The bridge was a cooperative effort between the city and Sound Transit. The transit agency used tax money to pay for the bridge, and the city oversaw construction. Voters approved a measure in 1996 that included the bridge concept, said Agnes Govern, director of the Sound Transit’s Regional Express department.

Sound Transit budgeted $20 million for the bridge, but the entire project came in about $4.7 million under budget, she said. That money will now go to Sound Transit’s portion of work at Everett Station, where the agency has learned early financial estimates were too low, she said.

The bridge is one of Sound Transit’s community connection projects to create convenient and safe access for drivers and pedestrians. The bridge spans Burlington Northern Santa Fe railroad tracks.

Gentry hopes the new bridge will mean better business.

Looking back, he wished the city could have helped him through the hard times while the bridge was being built by reducing his business and occupation tax or by giving him a break on his property taxes.
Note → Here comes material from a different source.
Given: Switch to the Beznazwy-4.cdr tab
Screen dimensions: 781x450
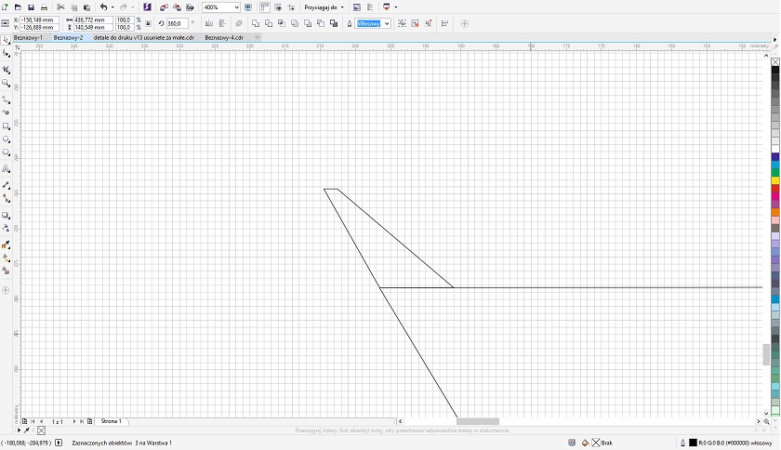Looking at the screenshot, I should pos(224,37).
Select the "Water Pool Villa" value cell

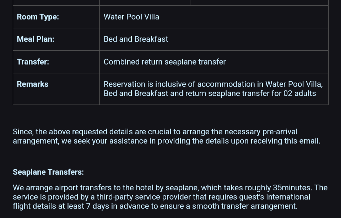coord(131,17)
"I invested my life savings and got my little restaurant, got it going, and then they built the bridge," he said. "It’s going to take time to rebuild."

The other night, Gentry said positive thoughts hit him while he watched television the evening after construction crews finished paving the bridge.

"For the first time in a year and a half, I was actually looking forward to the next day … that it was finally coming to be."